Task brief: Using the listing below, output only the lines from the one that contains "677x500 pixels." through the one that contains "The height and", inclusive, exactly as given and without images.

Dataset records:
%%
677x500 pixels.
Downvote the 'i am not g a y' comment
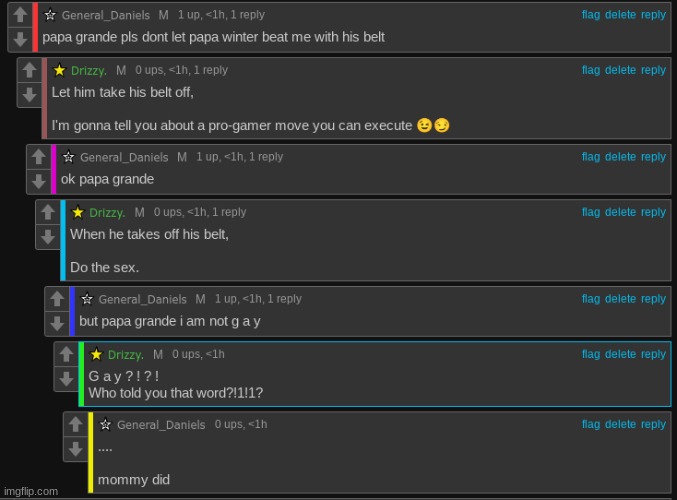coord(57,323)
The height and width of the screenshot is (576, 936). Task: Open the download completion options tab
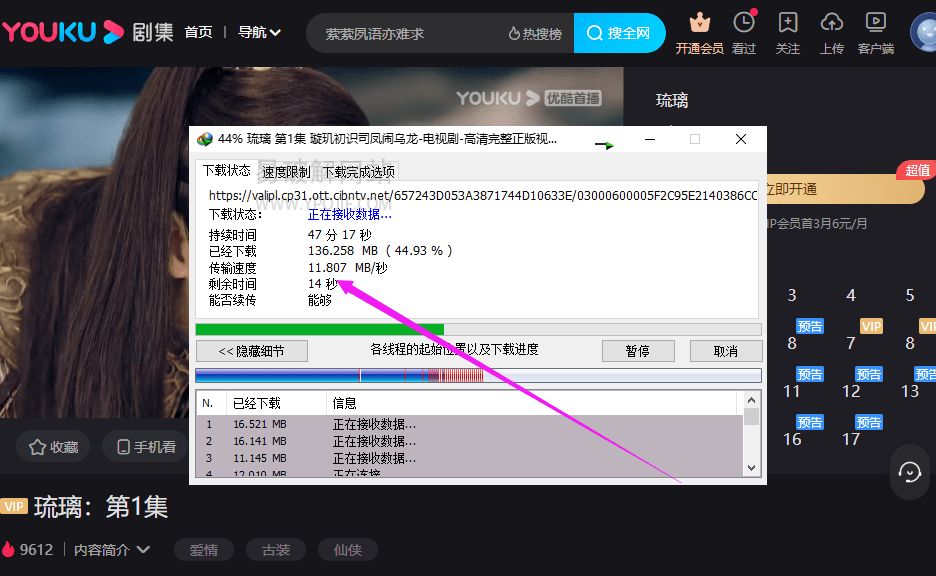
%%
%%
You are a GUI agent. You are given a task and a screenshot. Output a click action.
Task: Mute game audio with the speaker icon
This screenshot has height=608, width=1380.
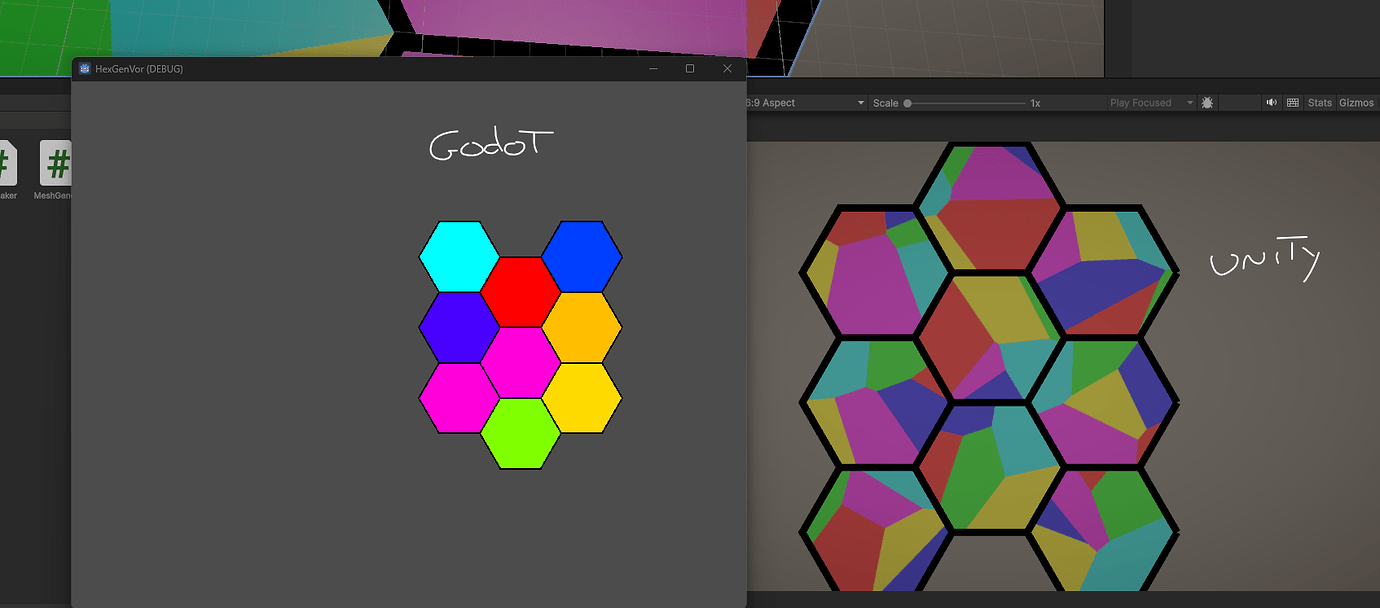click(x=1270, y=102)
%%
Answer section:
677x500 pixels.
Downvote the 'i am not g a y' comment
coord(57,323)
The height and width of the screenshot is (576, 936). Task: Open the download completion options tab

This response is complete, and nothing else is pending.